Consigne ::
Dans l'extrait ci-dessous sur une dégustation de vins, combien de pieds de vigne par hectare a-t-on plantés pour le « Haute densité » ?

Extrait du texte ::

====

Le 2004 a une couleur plus jaune que le 2002. Le nez est clair et la bouche est jolie. L’accord est merveilleux avec le petit pois, car on est totalement pris à contre-pied. Michel Bettane aime beaucoup cet élégant 2004 qui est 100% sauvignon.
(ce plat de petits pois est une merveille absolue)
(quel festival de couleur !)
Le 2005 a une couleur très claire et un nez surpuissant. Son goût est trop puissant pour moi. Le 2000 est de l’or. J’apprécie beaucoup, mais les grands spécialistes présents préfèrent le 2005. J’essaie de suivre leur idée, malgré le gap gustatif que représente un 2005 pour moi et je viens progressivement à leur analyse, trouvant en définitive le 2005 plus aérien et subtil que le 2000.
Nous allons maintenant goûter le « Haute densité », dont le nom provient du fait que l’on a planté 17.000 pieds de vignes par hectare, contre 7.000 pour l’appellation. Ceci permet de ne conserver que 2,5 grappes par pied et conduit à un vin plus raffiné. S’il y a de la densité de pieds plantés, il y en a aussi dans le verre ! Car le Haute Densité 2004 est une bombe de plomb. Le Haute Densité 2005 est beaucoup plus aérien, d’une élégance et d’une variété rares. J’écris sur mes notes qu’il est fabuleux, et s’harmonise avec le gingembre de délicate façon.

====

Données fournies ::

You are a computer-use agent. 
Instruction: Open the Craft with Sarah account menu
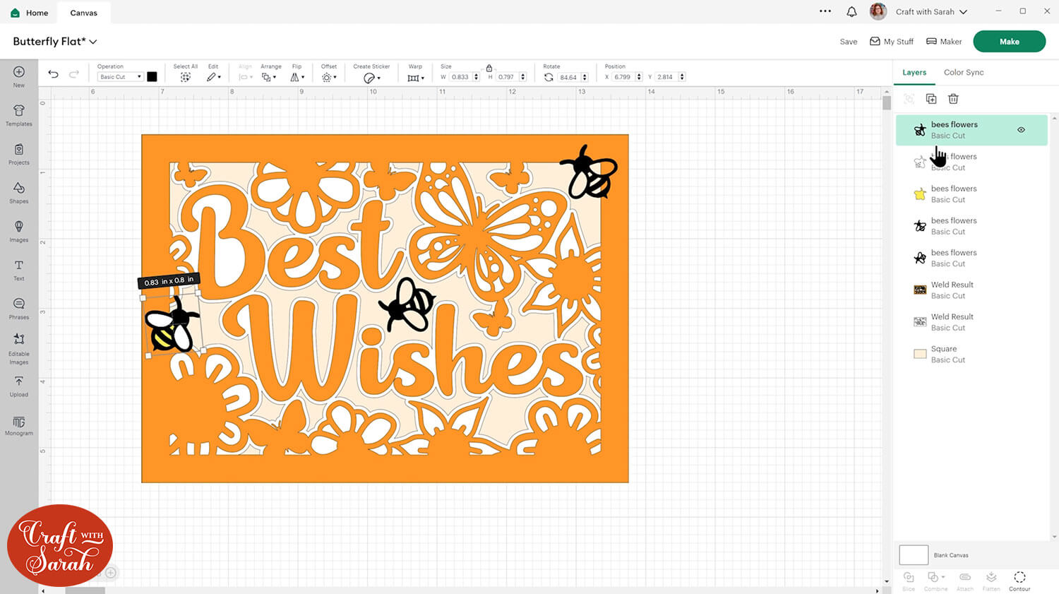tap(931, 12)
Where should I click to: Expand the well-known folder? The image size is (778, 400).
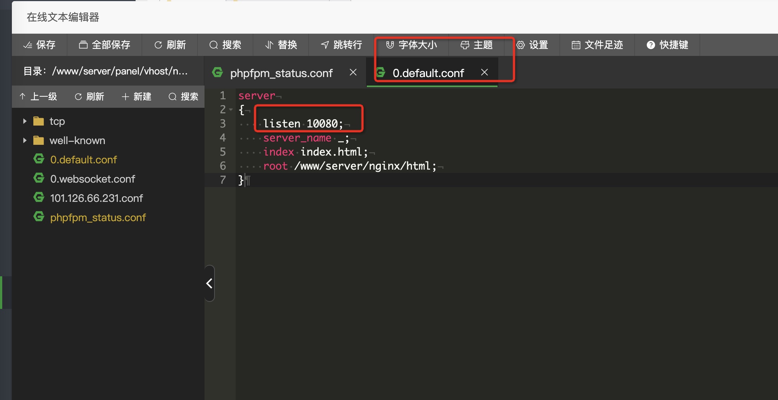click(25, 140)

====

Résultat ::
17.000 pieds par hectare.